Marijuana is becoming legalised in more and more places across the world. In the UK, medical marijuana was legalised in November 2018 (but under strict regulations for now). With its effects being significantly less harmful compared to other legal and socially acceptable drugs such as alcohol, all this begs the question: why was it banned in the first place?

The answer may surprise you. There are lots of stories and theories in circulation with varying degrees of accuracy, but what is the truth about the war on weed?

Racism and Anti-Immigration

In America in the early 1900s, shortly after the Mexican Revolution, a number of Mexicans immigrated into southern states. The Mexican immigrants were commonly users of cannabis, which they called “marihuana”, and the plant was enjoyed as a relaxant and a medicine. The increase of immigration led to an increase of fear and panic among the Americans, and the media began to perpetuate falsehoods intending to smear the Mexican immigrants. This included the demonisation of “marihuana” use.

Funnily enough, the Mexicans and their “marihuana” were treated as morally corrupt, but the irony is that, at the time, many Americans were using medications that had cannabis as an ingredient. Since the word “marihuana” was foreign, this helped drive the public hysteria and media panic.

Texas was one of the states that saw an influx of immigration, so in an attempt to combat this, they needed an excuse to arrest and/or deport the feared Mexican immigrants. Using customs or culture as a reason to target groups was no new thing, either, as San Francisco did the same thing with the criminalisation of opium in an attack on Chinese immigrants in 1875 (just a few decades before).

 

war on weed

 

Myths of Marijuana’s Effects

Marijuana use was sensationalised, and myths arose about Mexican farm labourers becoming violent towards white people as a result of using what was considered a cheap, Mexican alternative to alcohol. Cannabis was referred to as “Mexican opium”, and legislation against the drug was sometimes supported by no more than a racist remark or joke.

One purporter of the supposed damage of cannabis was Harry Anslinger, who headed the Department of Prohibition in Washington, D.C. in 1929. Up until then, he had repeatedly stated that cannabis is not harmful and does not cause people to be violent. With his new appointment into this position, he found himself looking for a purpose, and ended up announcing to the public that he had changed his tune.

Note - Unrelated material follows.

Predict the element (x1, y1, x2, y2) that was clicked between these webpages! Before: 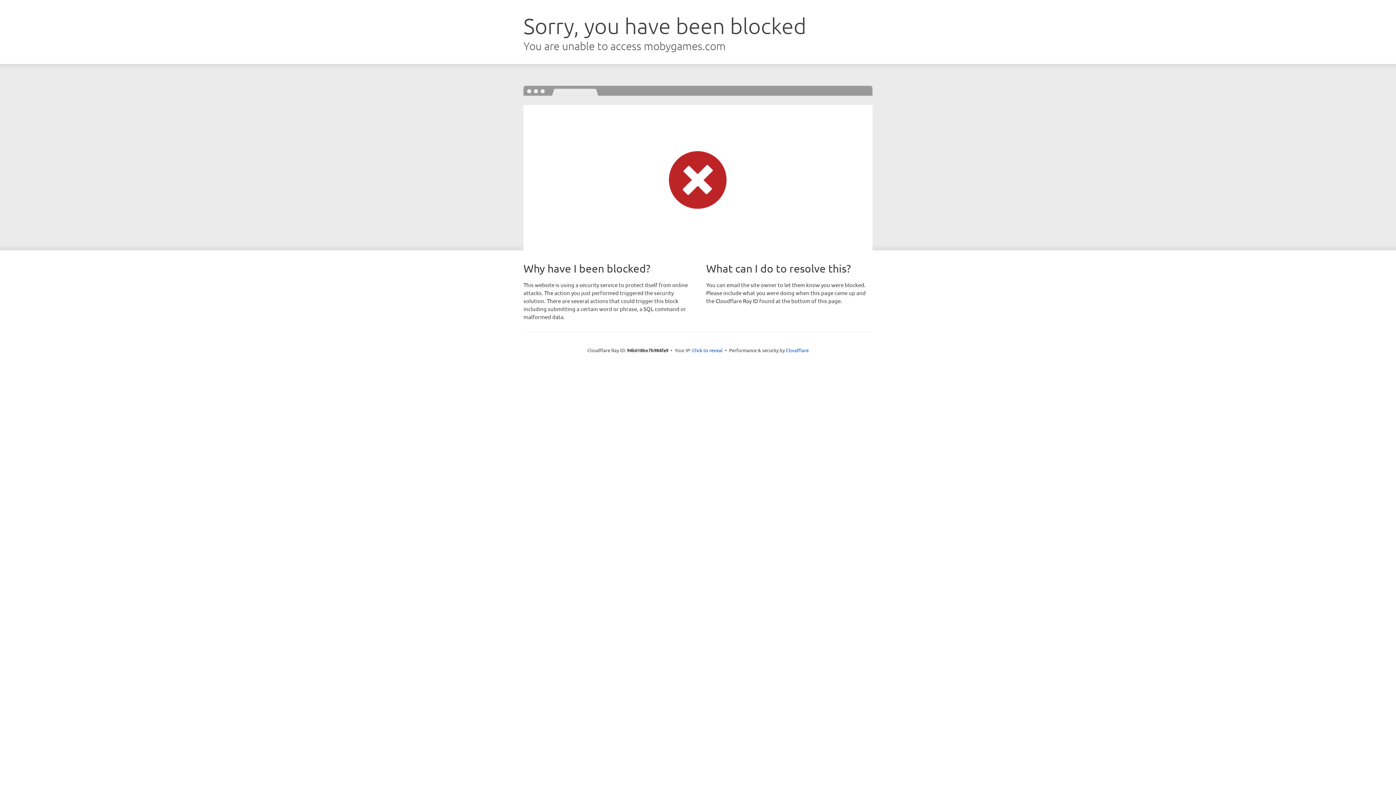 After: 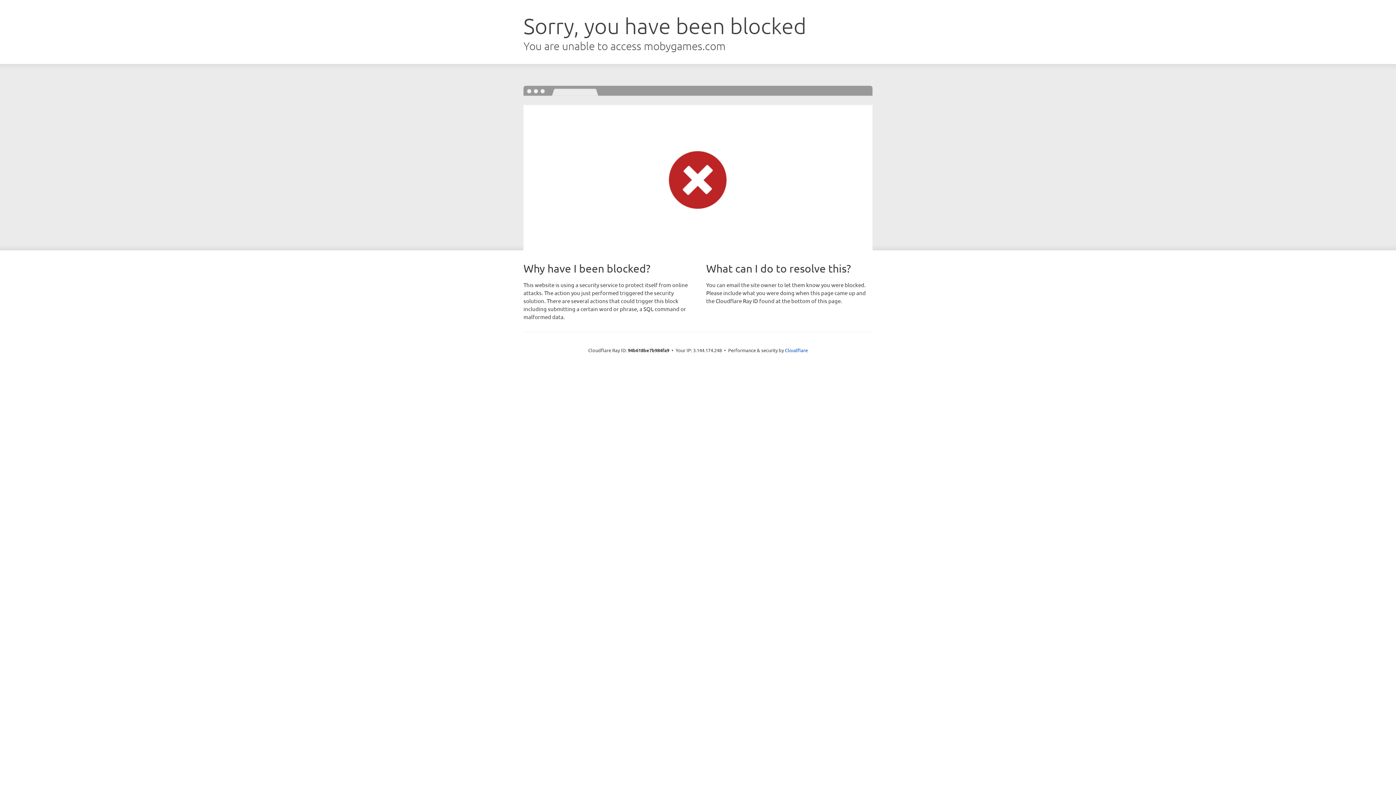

Anslinger claimed that smoking cannabis would send its users into a “delirious rage”, and that the drug turned men into “wild beasts”. One particular case was brought up time and time again as an example of the influence of “the demon weed”, which was the case of Victor Licata. The 21-year-old murdered his entire family with an axe in Florida, which Anslinger attributed to marijuana. This stirred up fear amongst parents and families across America. Years later, it turned out that in Licata’s psychiatric files there was no evidence of him ever using cannabis, but he did have a history of mental illness.

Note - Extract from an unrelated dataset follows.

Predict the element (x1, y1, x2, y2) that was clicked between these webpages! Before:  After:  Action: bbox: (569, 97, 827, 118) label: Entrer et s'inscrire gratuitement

Another claim that was brought up during hearings in the 1930s on cannabis law was that the drug would cause men of colour to become violent and seek sexual contact with white women. In Jim Crow America, this was a frightening thought to the public.

Around the time, Anslinger was desperately trying to gather evidence against marijuana, and was really grasping at straws. He wrote to 30 scientists about the issue, asking about the dangers of cannabis and whether a ban was necessary. Of the 30 he reached out to, 29 responded saying that it wasn’t dangerous and no ban was necessary. Anslinger cherry-picked the single respondent who matched his narrative, and presented him to the world alongside the case of axe-wielding Licata.

Financial Incentive

Alongside Anslinger, William Randolph Hearst campaigned for cannabis to be criminalised. He was the owner of major newspapers and magazines, as well as a timber mogul. During the Mexican Revolution, Hearst had lost 800,000 acres of timberland, fuelling his bigotry. Not only was targeting marijuana a means of targeting Mexican immigrants, but hemp threatened to be a major competitor to wood. It was affordable and practical on a small scale, and more natural than the petrochemical-based products, which risked billions of dollars of profit for business owners such as Hearst. The old-school businesses and supporters recognised that the benefits of hemp made it a strong contender, and thereby a threat.

After all, in southern climates, hemp was capable of yielding up to three crops a year. Only one acre of hemp can produce as much cellulose as four acres of trees. Cellulose is used in the construction of paper and other products, where materials such as timber might commonly be used. It is estimated that hemp can be used for 5,000 products. Hearst, with his financial interest in dismantling cannabis and his preexisting hatred for the immigrants that would be targeted by these laws, helped to create the smear campaign against marijuana. Hearst published stories on the Licata case and helped push the idea that marijuana causes one to become “pitifully crazed”.

This all led to America banning marijuana and demanding that other countries do the same. In 1937 Anslinger called for this total ban, stating under oath: “This drug is entirely the monster Hyde, the harmful effects of which cannot be measured”. The rest of the world followed, and the UK was one such country to introduce these laws to spite immigrant groups. In the 60s, cannabis laws were strengthened to combat people challenging the existing legislation, and in the UK particularly, in response to immigrants from the Caribbean and the hippie and counterculture movements.